Adiponectin Signaling Regulates Urinary Bladder Function by Blunting Smooth Muscle Purinergic Contractility

Lower urinary tract symptoms (LUTS) affect ∼ 50% of the population aged >40 years and are strongly associated with obesity and metabolic syndrome. Adipose tissue plays a key role in obesity/metabolic syndrome by releasing adipokines that regulate systemic energy/lipid metabolism, insulin resistance, and inflammation. Adiponectin (ADPN), the most abundant adipokine, modulates energy/metabolism homeostasis through its insulin-sensitizing and anti-inflammatory effects. Human plasma ADPN levels are inversely associated with obesity and diabetes.

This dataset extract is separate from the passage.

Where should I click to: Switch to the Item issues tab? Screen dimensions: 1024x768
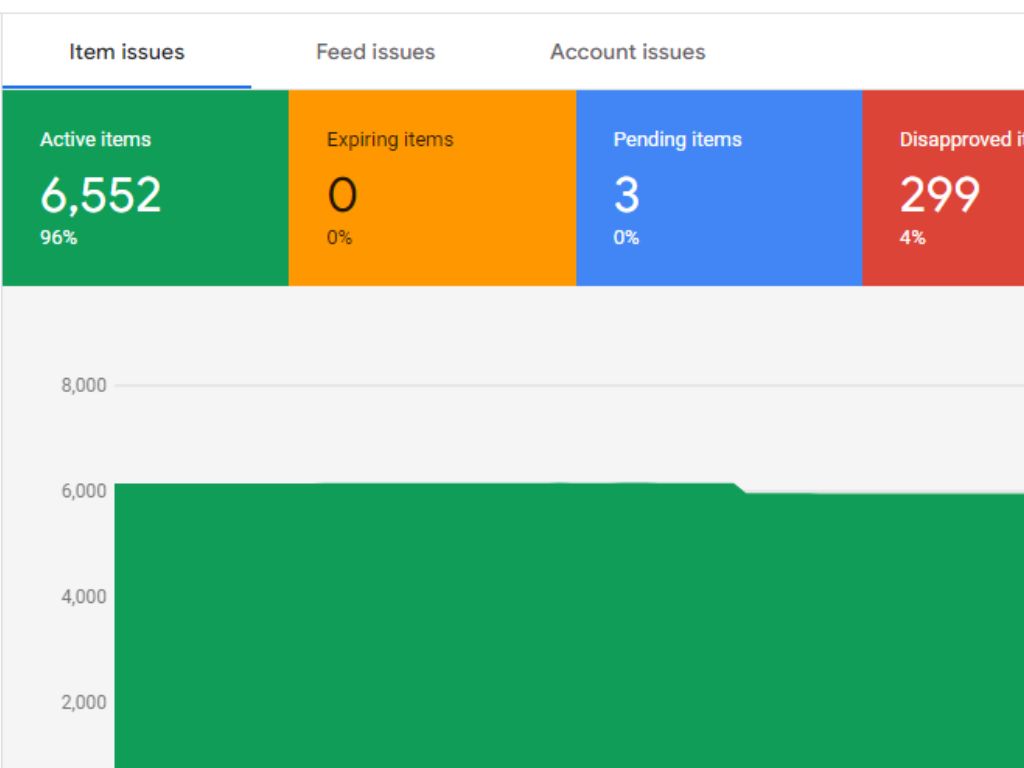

The role of adipokines such as ADPN in the LUTS associated with obesity/metabolic syndrome remains unknown. We have tested such a possible role in a global ADPN knockout mouse model ( Adpn ^−/− ). Adpn ^−/− mice exhibited increased voiding frequency, small voids, and reduced bladder smooth muscle (BSM) contractility with absence of purinergic contraction. Molecular examination indicated significantly altered metabolic and purinergic pathways. The ADPN receptor agonist AdipoRon was found to abolish acute BSM contraction. Intriguingly, both AMPK activators and inhibitors also abolished BSM purinergic contraction. These data indicate the important contribution of a novel ADPN signaling pathway to the regulation of BSM contractility. Dysregulation of this ADPN signaling pathway might be an important mechanism leading to LUTS associated with obesity/metabolic syndrome.